EXCERPT:
** start **
|Asymmetric Multiprocessing with Heterogeneous Architectures: Use the Best Tool for the Job Featured|
|Contributor: Arteris SA
September 6,2013 — Often, the term “multiprocessing” is associated with tightly-coupled symmetric multiprocessing (SMP) architectures, due in large part to SMP’s prevalence in high-performance computing, x86/x64 servers, and PCs. Unfortunately, SMP’s incremental performance scaling for most applications decreases significantly with increasing numbers of cores. This lack of scalability has prompted many processor companies to avoid purely SMP solutions for their mobile and consumer electronics applications. Instead, they have implemented asymmetric multiprocessing (AMP) architectures to make more efficient use of silicon.An example of AMP is a mobile phone’s modem baseband SOC, containing an ARM processor and a DSP to handle control and signal processing, respectively. AMP architectures are also found in mobile phone application processors, which have multiple CPU cores and separate discrete graphics cores, video cores, audio cores and imaging cores. Heterogeneous architectures also dominate in most embedded consumer applications, such as digital TVs, set-top boxes, and automotive infotainment.
Heat and power drive architecture decisions
Mobile applications face significant design constraints because of battery size and heat dissipation. As a result, processor designers are forced to use “the best core for the job.” So architectures in mobility have always been created from a baseline expectation of heterogeneous core AMP.
** end **
BRIEF A:
Arrange as a numbered list everything in the entries from the line containing "Where should I click to: Click the" down through the last entry, with blank lines dropped and the pictures omitted.

(Records from a data collection)
** start **
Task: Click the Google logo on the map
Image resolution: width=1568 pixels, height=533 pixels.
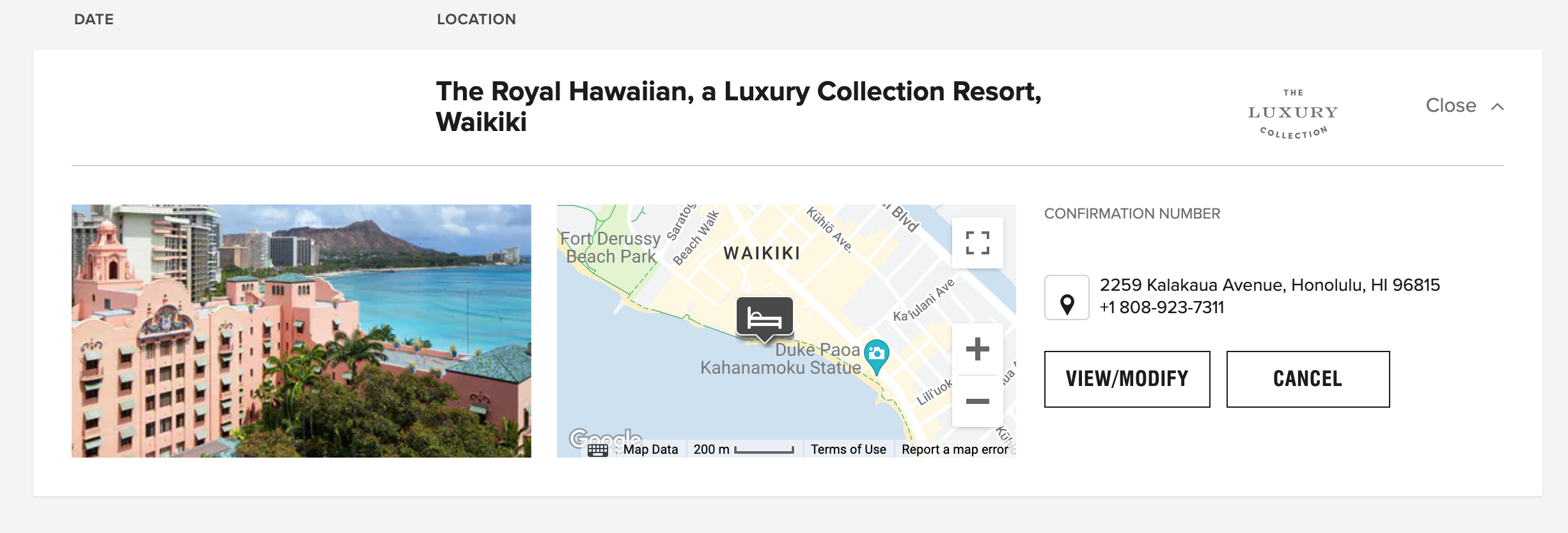Action: tap(605, 438)
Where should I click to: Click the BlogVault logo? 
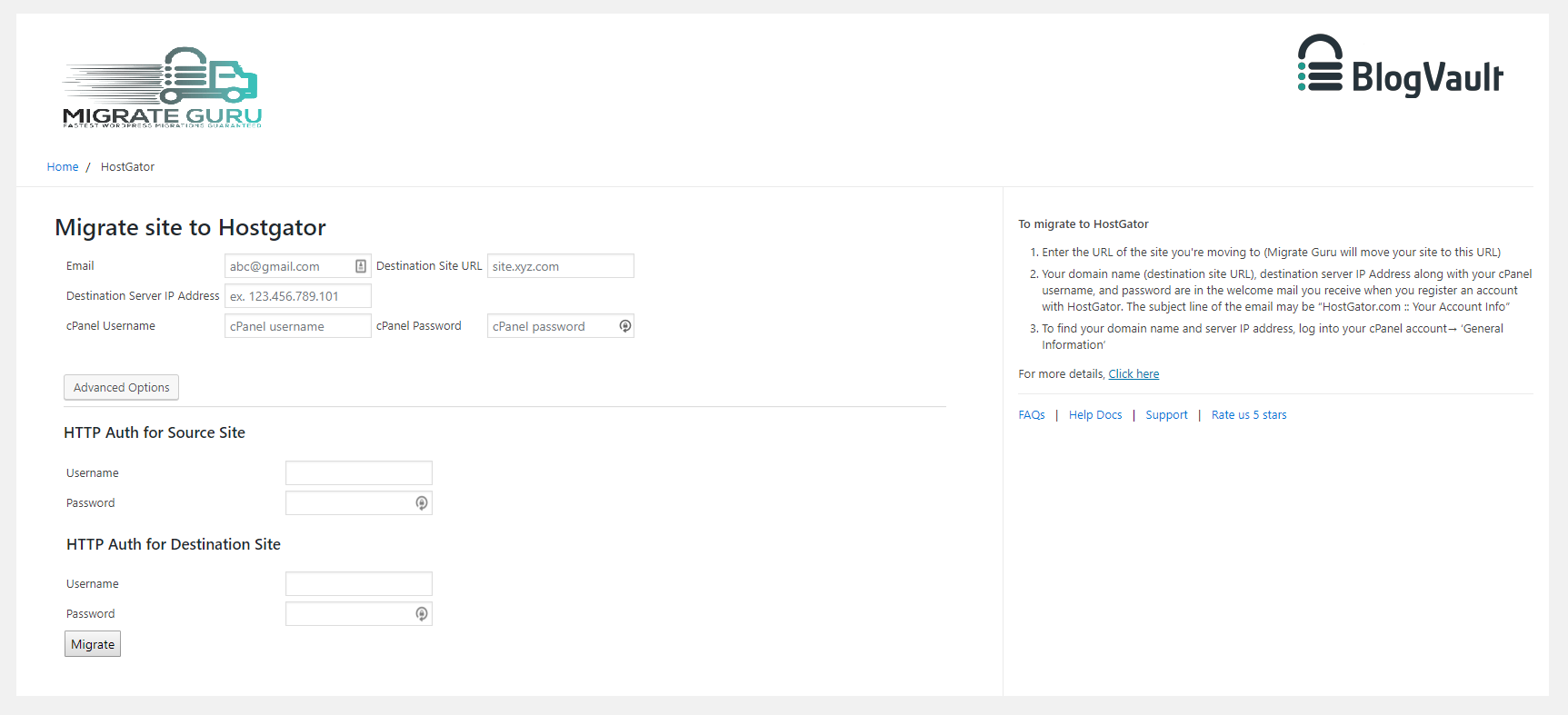tap(1400, 66)
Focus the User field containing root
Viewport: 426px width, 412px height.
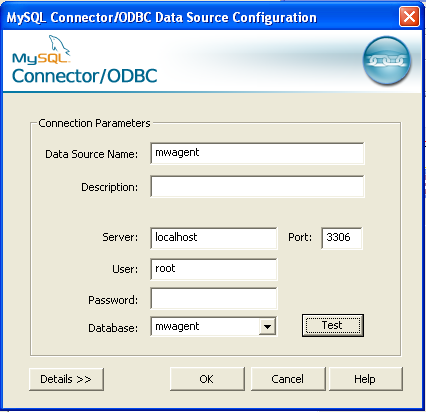214,269
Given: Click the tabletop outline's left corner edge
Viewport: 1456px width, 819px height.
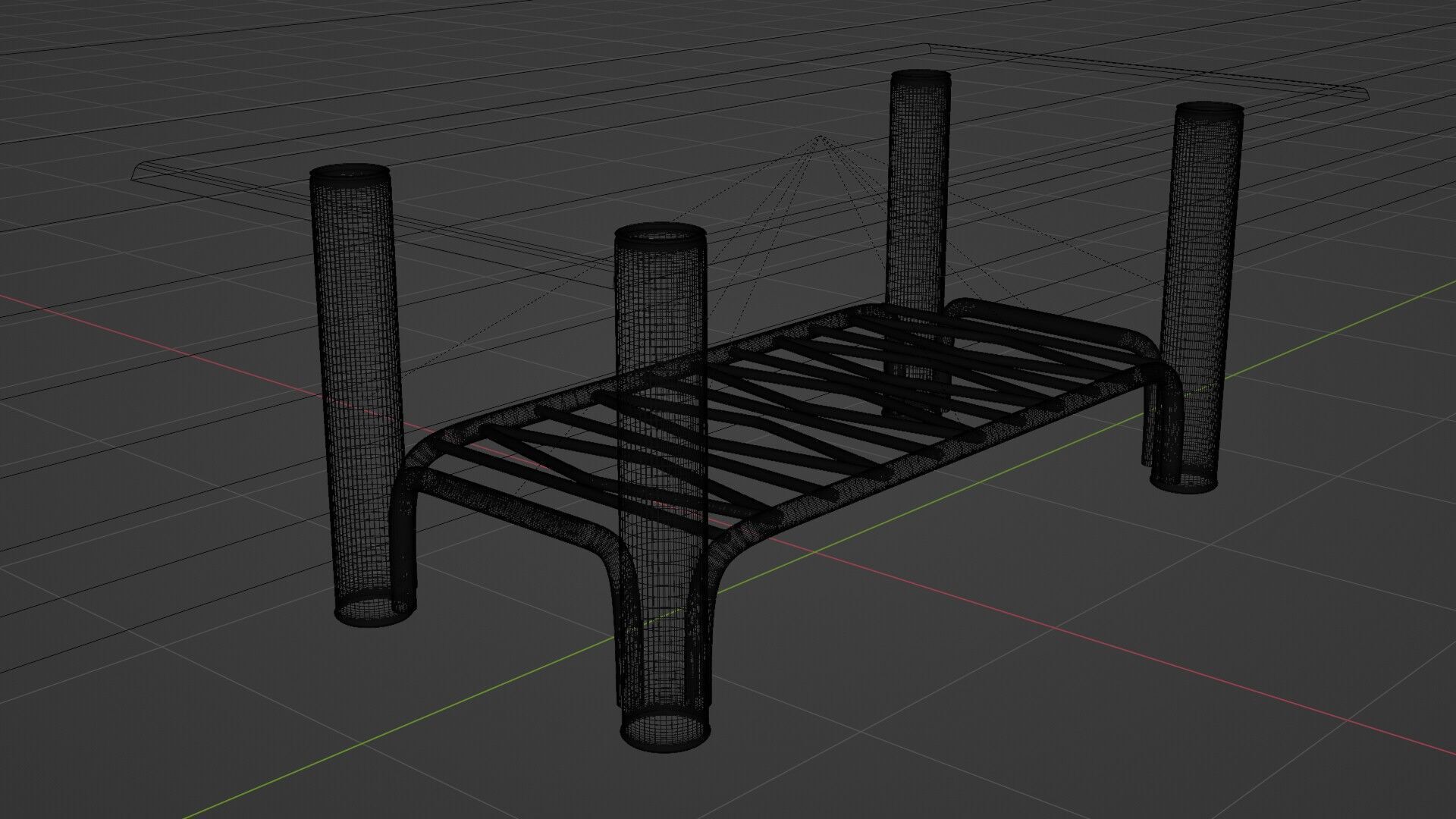Looking at the screenshot, I should [x=136, y=171].
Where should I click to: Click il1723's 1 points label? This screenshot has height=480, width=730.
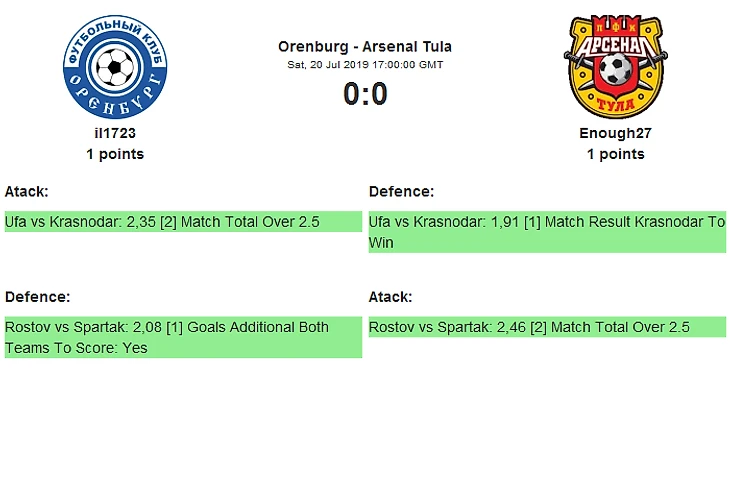click(x=115, y=154)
** end **
BRIEF B:
Restate the article on asymmetric multiprocessing word for word.

EXPECTED OUTPUT A:
1. Where should I click to: Click the BlogVault logo? 
2. tap(1400, 66)
3. Focus the User field containing root
4. Viewport: 426px width, 412px height.
5. 214,269
6. Given: Click the tabletop outline's left corner edge
7. Viewport: 1456px width, 819px height.
8. Looking at the screenshot, I should [x=136, y=171].
9. Where should I click to: Click il1723's 1 points label? This screenshot has height=480, width=730.
10. click(x=115, y=154)

EXPECTED OUTPUT B:
|Asymmetric Multiprocessing with Heterogeneous Architectures: Use the Best Tool for the Job Featured|
|Contributor: Arteris SA
September 6,2013 — Often, the term “multiprocessing” is associated with tightly-coupled symmetric multiprocessing (SMP) architectures, due in large part to SMP’s prevalence in high-performance computing, x86/x64 servers, and PCs. Unfortunately, SMP’s incremental performance scaling for most applications decreases significantly with increasing numbers of cores. This lack of scalability has prompted many processor companies to avoid purely SMP solutions for their mobile and consumer electronics applications. Instead, they have implemented asymmetric multiprocessing (AMP) architectures to make more efficient use of silicon.An example of AMP is a mobile phone’s modem baseband SOC, containing an ARM processor and a DSP to handle control and signal processing, respectively. AMP architectures are also found in mobile phone application processors, which have multiple CPU cores and separate discrete graphics cores, video cores, audio cores and imaging cores. Heterogeneous architectures also dominate in most embedded consumer applications, such as digital TVs, set-top boxes, and automotive infotainment.
Heat and power drive architecture decisions
Mobile applications face significant design constraints because of battery size and heat dissipation. As a result, processor designers are forced to use “the best core for the job.” So architectures in mobility have always been created from a baseline expectation of heterogeneous core AMP.